Some traditional inflammatory markers, such as ESR and CRP, are susceptible to influences from external factors like infections and pregnancy, resulting in decreased specificity. Recent studies indicate that the complement system plays a central role in the pathogenesis of SLE.⁵ During the active phase of SLE, the complement system is activated by immune complexes, resulting in complement consumption. Low serum C3 levels are well-established indicators of SLE activity.^6–8 Importantly, chronic immune system activation in SLE patients may partially contribute to the development of CVD.⁹ Although dyslipidemia is highly prevalent among individuals with SLE, indicating that it may play a critical role in CVD progression.^10–12 Persistent dyslipidemia in systemic lupus erythematosus represents a critical driver of accelerated atherosclerosis and is robustly associated with substantially elevated long-term risks of myocardial infarction, stroke, and cardiovascular mortality.¹³ Complement activation may directly influence lipid metabolism through several interconnected mechanisms. The central component C3 is cleaved into C3a-desArg, which regulates triglyceride synthesis and lipid storage in adipose tissue.¹⁴ In addition, complement activation products promote macrophage uptake of oxidized LDL and induce endothelial dysfunction via sublytic membrane attack complex deposition, Furthermore, complement system disruption, particularly reduced C3, is independently linked to impaired HDL cholesterol efflux capacity.¹⁵ These mechanisms collectively link immune activation to dyslipidemia and accelerated atherogenesis.¹⁶ However, assessing this “complement-lipid axis” clinically is complicated by treatments: HCQ improves lipid profiles and reduces organ damage,¹⁷ while long-term corticosteroids worsen dyslipidemia and accelerate atherosclerosis.¹⁸

The contribution of complement, particularly C3, to dyslipidemia has not yet been investigated. Given that SLE-related factors such as C3 may influence CVD pathogenesis,¹⁹ clarifying whether C3 can serve as a biomarker for predicting dyslipidemia in SLE patients is of particular importance.

Materials and Methods

Study Design and Participants

This study was designed as a cross-sectional analysis of baseline data derived from a prospectively maintained observational cohort established in 2004 at The First Affiliated Hospital, Shenzhen University, Shenzhen, China. This cross-sectional study included a total of 935 patients. Participants were stratified based on baseline lipid profiles into 2 groups: Non-Dyslipidemia (N=408) Dyslipidemia (N=527). Baseline demographic, clinical, and laboratory data were collected and compared across 2 groups.

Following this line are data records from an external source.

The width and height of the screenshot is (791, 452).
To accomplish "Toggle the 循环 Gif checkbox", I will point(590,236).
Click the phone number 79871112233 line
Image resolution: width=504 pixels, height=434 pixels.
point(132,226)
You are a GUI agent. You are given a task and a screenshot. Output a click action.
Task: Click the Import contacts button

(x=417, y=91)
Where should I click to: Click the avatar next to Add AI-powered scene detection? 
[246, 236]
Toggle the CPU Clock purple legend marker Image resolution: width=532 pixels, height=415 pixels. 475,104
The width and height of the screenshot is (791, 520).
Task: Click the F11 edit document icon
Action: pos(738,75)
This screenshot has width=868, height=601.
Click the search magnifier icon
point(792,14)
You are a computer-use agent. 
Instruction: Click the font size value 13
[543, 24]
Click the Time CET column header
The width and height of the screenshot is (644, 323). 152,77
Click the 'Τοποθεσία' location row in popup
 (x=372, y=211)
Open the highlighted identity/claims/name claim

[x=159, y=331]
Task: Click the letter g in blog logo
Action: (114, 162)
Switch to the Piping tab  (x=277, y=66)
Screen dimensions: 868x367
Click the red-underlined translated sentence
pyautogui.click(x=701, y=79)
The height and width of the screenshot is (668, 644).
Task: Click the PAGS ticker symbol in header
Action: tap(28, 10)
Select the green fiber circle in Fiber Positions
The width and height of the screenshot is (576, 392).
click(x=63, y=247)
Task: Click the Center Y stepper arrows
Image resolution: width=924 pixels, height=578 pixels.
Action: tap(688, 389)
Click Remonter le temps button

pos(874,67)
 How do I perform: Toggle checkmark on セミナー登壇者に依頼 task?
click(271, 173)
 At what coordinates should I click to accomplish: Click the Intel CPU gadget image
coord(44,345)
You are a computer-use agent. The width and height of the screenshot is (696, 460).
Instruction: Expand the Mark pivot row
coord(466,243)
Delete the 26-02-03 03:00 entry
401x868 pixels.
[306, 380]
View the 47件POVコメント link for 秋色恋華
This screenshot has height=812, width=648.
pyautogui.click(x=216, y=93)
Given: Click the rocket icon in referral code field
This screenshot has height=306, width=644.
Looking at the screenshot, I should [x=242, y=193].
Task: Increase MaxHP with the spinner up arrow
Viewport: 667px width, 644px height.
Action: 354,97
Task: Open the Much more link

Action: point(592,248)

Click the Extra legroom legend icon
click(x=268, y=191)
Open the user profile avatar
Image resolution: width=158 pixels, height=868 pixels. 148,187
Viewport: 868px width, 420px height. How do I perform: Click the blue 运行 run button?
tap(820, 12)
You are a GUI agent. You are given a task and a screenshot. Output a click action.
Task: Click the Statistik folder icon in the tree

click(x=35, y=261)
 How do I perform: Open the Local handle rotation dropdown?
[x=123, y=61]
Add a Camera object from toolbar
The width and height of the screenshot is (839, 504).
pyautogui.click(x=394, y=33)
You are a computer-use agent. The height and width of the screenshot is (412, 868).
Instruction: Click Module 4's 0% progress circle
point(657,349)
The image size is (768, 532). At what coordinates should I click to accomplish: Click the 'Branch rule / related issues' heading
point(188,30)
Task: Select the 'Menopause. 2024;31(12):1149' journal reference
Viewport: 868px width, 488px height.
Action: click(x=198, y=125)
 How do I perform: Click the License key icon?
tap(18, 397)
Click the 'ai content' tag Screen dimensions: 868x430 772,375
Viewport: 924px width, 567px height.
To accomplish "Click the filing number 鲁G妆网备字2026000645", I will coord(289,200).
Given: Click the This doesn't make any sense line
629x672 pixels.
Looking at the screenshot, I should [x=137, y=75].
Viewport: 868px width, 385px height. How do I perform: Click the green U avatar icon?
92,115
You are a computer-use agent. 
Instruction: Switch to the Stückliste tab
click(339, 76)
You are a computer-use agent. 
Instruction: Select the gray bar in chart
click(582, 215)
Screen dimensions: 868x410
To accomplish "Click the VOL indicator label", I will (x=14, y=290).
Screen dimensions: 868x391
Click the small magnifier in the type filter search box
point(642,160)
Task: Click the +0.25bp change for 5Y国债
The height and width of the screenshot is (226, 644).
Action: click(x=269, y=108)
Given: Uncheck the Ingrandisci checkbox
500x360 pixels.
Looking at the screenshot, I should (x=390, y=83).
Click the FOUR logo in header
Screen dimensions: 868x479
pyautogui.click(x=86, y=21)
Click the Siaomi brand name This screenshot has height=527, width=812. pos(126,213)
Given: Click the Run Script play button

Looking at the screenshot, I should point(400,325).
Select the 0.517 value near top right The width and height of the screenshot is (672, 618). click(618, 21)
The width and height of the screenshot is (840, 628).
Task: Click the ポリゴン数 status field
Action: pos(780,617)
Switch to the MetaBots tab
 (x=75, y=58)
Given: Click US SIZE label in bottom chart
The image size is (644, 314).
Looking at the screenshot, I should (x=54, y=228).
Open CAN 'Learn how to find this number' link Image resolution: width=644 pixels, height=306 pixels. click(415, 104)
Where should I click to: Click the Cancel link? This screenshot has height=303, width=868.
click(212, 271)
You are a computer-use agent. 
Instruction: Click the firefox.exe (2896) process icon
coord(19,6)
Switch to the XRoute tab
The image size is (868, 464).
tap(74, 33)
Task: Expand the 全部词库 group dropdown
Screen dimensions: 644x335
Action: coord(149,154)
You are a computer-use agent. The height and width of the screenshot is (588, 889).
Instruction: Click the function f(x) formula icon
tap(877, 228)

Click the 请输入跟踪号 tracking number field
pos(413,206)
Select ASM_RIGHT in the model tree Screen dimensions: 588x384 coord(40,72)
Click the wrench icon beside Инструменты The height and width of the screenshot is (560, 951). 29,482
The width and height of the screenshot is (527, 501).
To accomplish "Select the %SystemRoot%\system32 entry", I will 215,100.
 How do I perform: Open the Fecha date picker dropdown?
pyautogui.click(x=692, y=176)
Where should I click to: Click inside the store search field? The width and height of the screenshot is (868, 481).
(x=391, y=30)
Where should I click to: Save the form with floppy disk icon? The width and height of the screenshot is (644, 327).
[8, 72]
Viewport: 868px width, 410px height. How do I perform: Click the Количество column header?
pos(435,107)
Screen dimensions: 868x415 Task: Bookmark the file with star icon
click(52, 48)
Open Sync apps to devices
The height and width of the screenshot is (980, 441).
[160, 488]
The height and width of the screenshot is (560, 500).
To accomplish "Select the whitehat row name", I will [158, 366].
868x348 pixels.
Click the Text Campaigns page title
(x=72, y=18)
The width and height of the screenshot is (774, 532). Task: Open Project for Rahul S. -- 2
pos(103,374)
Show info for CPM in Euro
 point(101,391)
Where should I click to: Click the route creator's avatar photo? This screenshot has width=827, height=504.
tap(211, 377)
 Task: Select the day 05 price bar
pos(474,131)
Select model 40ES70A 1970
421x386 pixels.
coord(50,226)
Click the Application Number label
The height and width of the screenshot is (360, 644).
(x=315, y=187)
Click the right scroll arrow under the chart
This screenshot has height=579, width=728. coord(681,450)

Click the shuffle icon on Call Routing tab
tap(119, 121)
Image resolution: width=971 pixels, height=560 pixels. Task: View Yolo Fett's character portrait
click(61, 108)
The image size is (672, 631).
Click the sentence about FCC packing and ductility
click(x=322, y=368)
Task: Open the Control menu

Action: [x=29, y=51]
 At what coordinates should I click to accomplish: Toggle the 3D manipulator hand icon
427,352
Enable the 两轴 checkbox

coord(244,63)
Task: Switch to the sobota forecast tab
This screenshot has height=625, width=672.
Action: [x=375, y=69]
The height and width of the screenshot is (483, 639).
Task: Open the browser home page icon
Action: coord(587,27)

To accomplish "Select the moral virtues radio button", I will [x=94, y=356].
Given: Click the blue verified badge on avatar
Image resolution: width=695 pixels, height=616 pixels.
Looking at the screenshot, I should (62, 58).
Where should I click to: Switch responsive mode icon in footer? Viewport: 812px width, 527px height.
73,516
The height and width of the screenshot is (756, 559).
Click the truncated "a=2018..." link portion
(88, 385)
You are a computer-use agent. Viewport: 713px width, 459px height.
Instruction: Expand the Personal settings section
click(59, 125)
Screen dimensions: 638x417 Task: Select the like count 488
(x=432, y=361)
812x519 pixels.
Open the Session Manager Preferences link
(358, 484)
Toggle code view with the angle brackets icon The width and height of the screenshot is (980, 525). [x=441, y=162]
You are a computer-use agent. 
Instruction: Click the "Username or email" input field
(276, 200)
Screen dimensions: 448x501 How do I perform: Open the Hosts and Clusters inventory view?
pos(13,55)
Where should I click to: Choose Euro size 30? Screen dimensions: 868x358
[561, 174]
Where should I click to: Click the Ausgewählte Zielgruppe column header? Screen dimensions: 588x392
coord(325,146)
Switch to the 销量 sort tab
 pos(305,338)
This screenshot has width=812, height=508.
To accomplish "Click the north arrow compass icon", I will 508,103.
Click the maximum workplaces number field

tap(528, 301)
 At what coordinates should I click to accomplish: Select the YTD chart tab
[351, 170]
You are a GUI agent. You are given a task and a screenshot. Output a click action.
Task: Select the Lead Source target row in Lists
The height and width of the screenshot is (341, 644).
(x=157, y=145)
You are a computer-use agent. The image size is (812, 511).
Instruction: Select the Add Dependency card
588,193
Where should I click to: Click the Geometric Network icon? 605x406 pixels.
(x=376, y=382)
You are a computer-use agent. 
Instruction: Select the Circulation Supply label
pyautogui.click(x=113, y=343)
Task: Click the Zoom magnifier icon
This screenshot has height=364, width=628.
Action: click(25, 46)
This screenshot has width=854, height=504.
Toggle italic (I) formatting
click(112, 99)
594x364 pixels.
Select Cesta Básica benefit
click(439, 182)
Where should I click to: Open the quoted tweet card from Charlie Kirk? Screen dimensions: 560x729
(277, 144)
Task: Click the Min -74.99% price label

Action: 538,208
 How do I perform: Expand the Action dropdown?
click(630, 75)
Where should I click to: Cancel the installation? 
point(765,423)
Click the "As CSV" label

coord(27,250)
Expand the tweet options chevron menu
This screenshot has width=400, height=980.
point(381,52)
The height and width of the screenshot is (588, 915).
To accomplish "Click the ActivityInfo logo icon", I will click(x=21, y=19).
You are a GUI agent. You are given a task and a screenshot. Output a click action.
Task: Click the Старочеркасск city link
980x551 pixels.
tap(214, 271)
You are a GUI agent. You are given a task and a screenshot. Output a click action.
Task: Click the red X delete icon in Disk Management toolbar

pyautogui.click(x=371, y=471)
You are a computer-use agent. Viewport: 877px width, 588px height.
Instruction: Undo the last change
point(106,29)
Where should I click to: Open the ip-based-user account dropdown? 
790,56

In the current study, baseline information including clinical characteristics, biomarkers, and medications was used for analysis. Patients complicated with the following diseases were excluded: (i) missing lipid profile data; (ii) presence of malignant tumors; (iii) acute infections, such as tuberculosis or/and hepatitis. The baseline data of patients enrolled from Jan 2004 to Jan 2024 was extracted as the dataset. The investigation protocol was conformed with the Helsinki Declaration and approved by the Ethics Committee of The First Affiliated Hospital, Shenzhen University.

Data Collection

Data were extracted from medical records, including demographics and clinical manifestations such as age, sex, smoking and alcohol history, as well as the presence or absence of fever, facial erythema, Raynaud phenomenon, oral ulcers, hair loss, joint pain, limb muscle weakness, edema, and psychiatric abnormalities. Comorbidities and signs included hypertension, diabetes mellitus, coronary heart disease, history of tumor, and qualitative urine protein (graded 0–4+ by dipstick). Laboratory parameters comprised white blood cell count (WBC), hemoglobin (Hb), platelet count (PLT), erythrocyte sedimentation rate (ESR), serum uric acid (UA), serum creatinine (Cr), and SLE Disease Activity Index (SLEDAI). Autoantibodies assessed were anti-Smith (Sm), anti-SSA, anti-SSB, and anti–double-stranded DNA (ds-DNA), evaluated by standard ELISA or immunofluorescence assays. Complement and immunoglobulins measured included serum C3, C4, IgG, IgA, and IgM using nephelometry. Inflammatory markers consisted of C-reactive protein (CRP) determined by immunoturbidimetry. Medication history documented the use of hydroxychloroquine (HCQ), methotrexate, azathioprine, leflunomide, mycophenolate mofetil, and systemic corticosteroids.

Definition

Dyslipidemia is characterized by abnormal blood lipid levels, defined by: 1. Total Cholesterol (TC): ≥ 200 mg/dL (≥ 5.18 mmol/L) 2. Low-Density Lipoprotein Cholesterol (LDL-C): ≥ 130 mg/dL (≥ 3.37 mmol/L) 3. Triglycerides (TG): ≥ 150 mg/dL (≥ 1.70 mmol/L) 4. High-Density Lipoprotein Cholesterol (HDL-C): < 50 mg/dL (< 1.29 mmol/L). Diagnosis is based on fasting lipid profile testing per AHA guidelines.²⁰

The study included patients diagnosed with Systemic Lupus Erythematosus (SLE). All enrolled patients fulfilled the 1997 revised classification criteria of the American College of Rheumatology (ACR) for SLE.²¹ Renal involvement was defined as the presence of any of the following clinical laboratory findings: (1) positive urine protein, (2) positive urine occult blood, or (3) persistent 24-hour proteinuria > 0.5 g.

Statistical Analysis

All statistical procedures were conducted using R (version 4.5.1) and GraphPad Prism 10.1.2. Continuous variables are presented as mean ± standard deviation, whereas categorical variables are summarized as counts and corresponding proportions. Group differences were examined with Student’s t-tests for continuous measures, while chi-square or Fisher’s exact tests were applied for categorical data, depending on suitability.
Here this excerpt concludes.